Mattias Engdeg?rd wrote:

Randi J. Relander wrote:

So after all of this, it looks like the VC5 optimizer
is messing up the RLE blitting code. Any ideas on where
to proceed from here?

I’m willing to help fixing it), if it is a bug in my code
that only shows up with the VC5 optimizer. I’m less inclined
(= not at all) to include more or less dirty workarounds just
to compensate for bugs in VC5, but that might not be the case.

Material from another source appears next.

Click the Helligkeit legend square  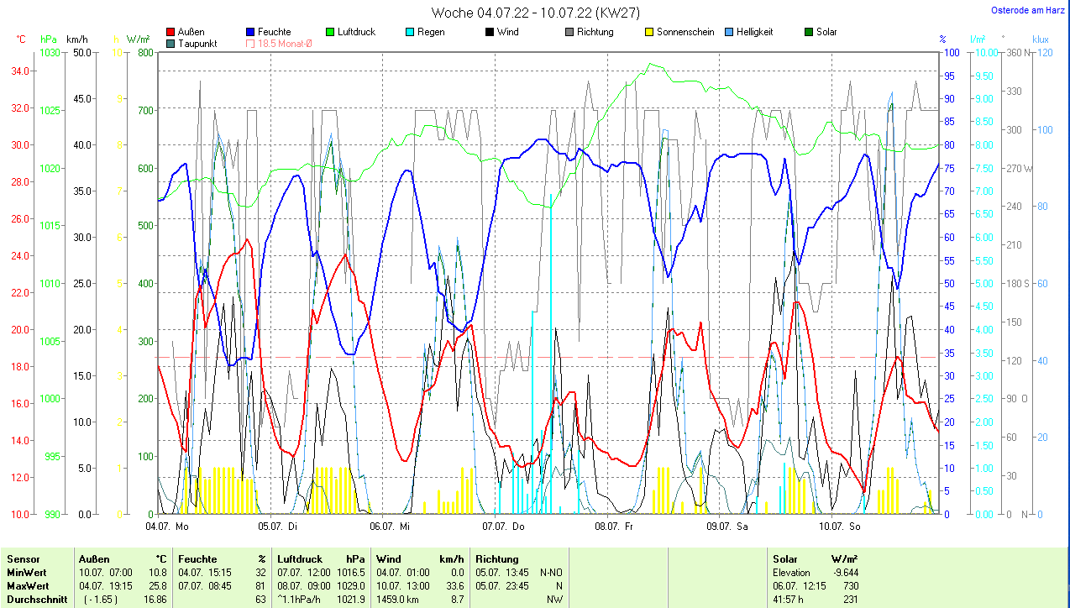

I have the RLE assembly/source output from both compilers and will be going
through the code line-by-line. It crashes in the decompresser but the
problem could just as easily be in the compressor. The quick solution is to
either turn off optimization for the RLE module or just use VC6 to compile
the binaries. I have worked with compilers for embedded systems that you did
not dare to turn on optimization because you were practically guaranteed to
have something fail :slight_smile:

  • Randi

Regimental Command
Generic Armored Combat System
http://regcom.sourceforge.net

Randi J. Relander wrote

Mattias Engdeg?rd wrote:

I’m willing to help fixing it), if it is a bug in my
code that only shows up with the VC5 optimizer. I’m
less inclined (= not at all) to include more or less
dirty workarounds just to compensate for bugs in VC5,
but that might not be the case.

I have the RLE assembly/source output from both compilers
and will be going through the code line-by-line. It crashes
in the decompresser but the problem could just as easily
be in the compressor.

Well, I found the problem. It is in the RLE compression “ADD_SEGMENT” macro
in the “SDL_RLESurface” function. The VC5 optimizer sees a “skip = 0"
statement getting executed over and over again inside a loop and happily
moves it outside the loop. Unfortunately, it also ignores the fact that
"skip” is being used the first time through the loop before it is assigned
:slight_smile:

The following loop at the end “ADD_SEGMENT” …

do {
    int len = MIN(run, maxn);
    ADD_COUNT(skip);
    ADD_COUNT(len);
    skip = 0;
    memcpy(dst, srcbuf, len * bpp);
    srcbuf += len * bpp;
    dst += len * bpp;
    run -= len;
} while(run);

gets “optimized” into this …

skip = 0;
do {
    int len = MIN(run, maxn);
    ADD_COUNT(0);
    ADD_COUNT(len);
    memcpy(dst, srcbuf, len * bpp);
    srcbuf += len * bpp;
    dst += len * bpp;
    run -= len;
} while(run);

The loop is the one responsible for breaking up long opaque runs. The result
of the failed “optimization” is that all opaque skip values in the RLE
buffer are set to zero. Normally, only the ones after the first one in a
long run would be. The code crashes when the “SDL_RLEBlit” is executed on
the corrupted buffer.

While it is obviously the fault of the VC5 optimizer, it conceptually boils
down to a loop doing “one thing” the first time through and "another thing"
the rest of the times through. Definitely not a bug in the RLE code, but
something that could be modified slightly without being considered a “dirty
workaround” :slight_smile:

My bigger worry is that there might be other VC5 optimizer issues elsewhere
in the code, possibly leading to the requirement of using either VC6 or a
cross-compiler for the binary releases. These problems are a bear to track
down and tend to leave you a little gun shy. You start questioning every
line of code that you write.

  • Randi

Regimental Command
Generic Armored Combat System
http://regcom.sourceforge.net

Well, I found the problem. It is in the RLE compression “ADD_SEGMENT” macro
in the “SDL_RLESurface” function. The VC5 optimizer sees a “skip = 0"
statement getting executed over and over again inside a loop and happily
moves it outside the loop. Unfortunately, it also ignores the fact that
"skip” is being used the first time through the loop before it is assigned
:slight_smile:

Good work!

Now this gives me shivers. If you can’t trust your compiler to get the most
elementary stuff right (the code did nothing fancy at all), how can you
use it at all? I must have written thousands of loops with a similar logic,
naively thinking that the rules of the language should apply to them as well.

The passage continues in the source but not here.